As different as their assessments are, both experts agree on one thing: the idea of ​​the sports car on stilts is not as new as the manufacturers like to make it out to be: Fügener sees it as the logical continuation of what happened with cars like the Audi Allroad or the Volvo Cross Country has started.

"You put rubber boots on a car, set them a little higher, cover them with plastic and thus prepare them for bad roads and against minor damage."

And Tumminelli thinks first and foremost of the original Safari Porsches, the 1973 Lancia Stratos, and more recently the Italdesign study Parcours that transformed the 2013 Lamborghini Gallardo into an SUV.

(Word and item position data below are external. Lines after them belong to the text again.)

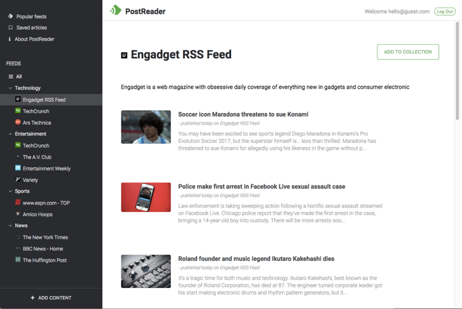Screen dimensions: 462x309
Task: Open the Soccer icon Maradona article headline
Action: (243, 115)
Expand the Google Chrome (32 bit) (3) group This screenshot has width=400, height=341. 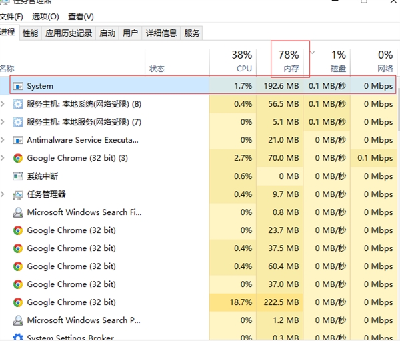tap(4, 158)
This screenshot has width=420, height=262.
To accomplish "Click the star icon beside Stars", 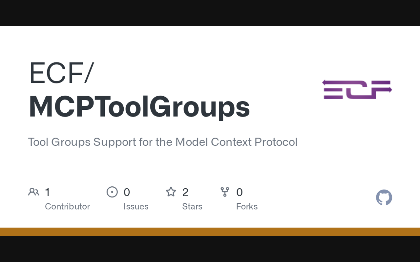I will (x=171, y=192).
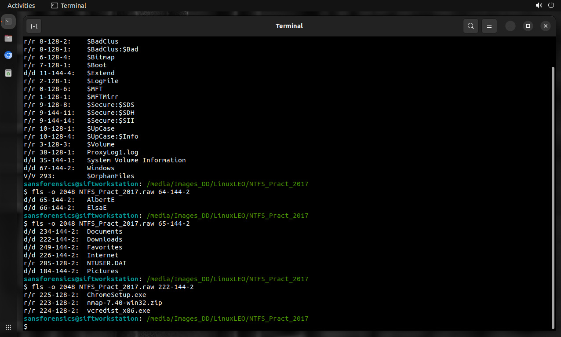Click the volume icon in top bar
Screen dimensions: 561x337
click(539, 6)
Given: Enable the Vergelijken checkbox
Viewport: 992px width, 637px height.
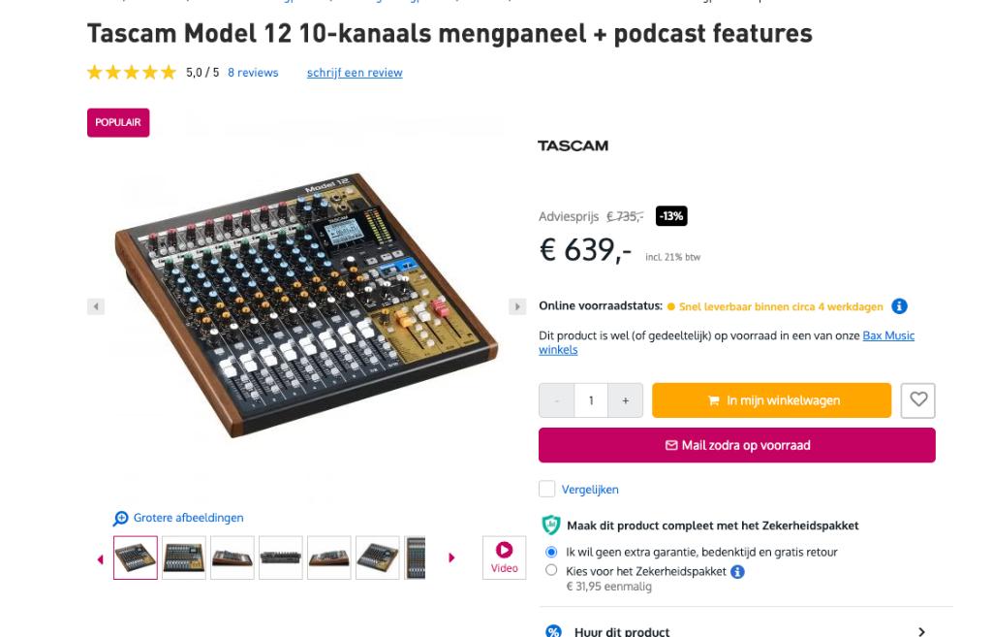Looking at the screenshot, I should (547, 490).
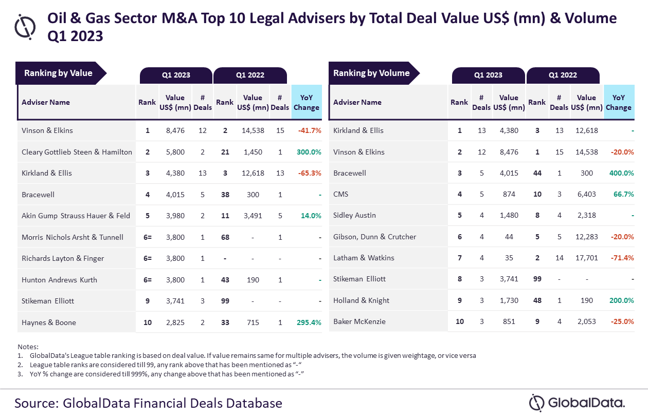Click Q1 2023 header in the value ranking table
The width and height of the screenshot is (648, 419).
(x=176, y=75)
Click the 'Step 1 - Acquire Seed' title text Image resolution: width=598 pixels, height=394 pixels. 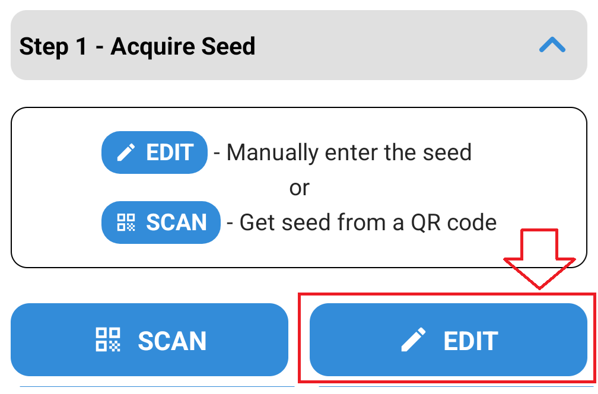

"At the time, the VW group didn't dare to go into series production," says Tumminelli. "But ten years later, Lamborghini and Porsche suddenly wake up and reinvent their past."

Design professor Fügener admits that cars like the Dakar and Sterrato only occupy a niche segment: "But attention and thus the potential for appeal to mass-produced goods is definitely there."

If the cars are successful, similar concepts will probably soon be seen in vehicles with lower prices and higher quantities, Fueger suspects: "Perhaps the long-awaited alternative to the currently all-dominant luxury SUV is emerging."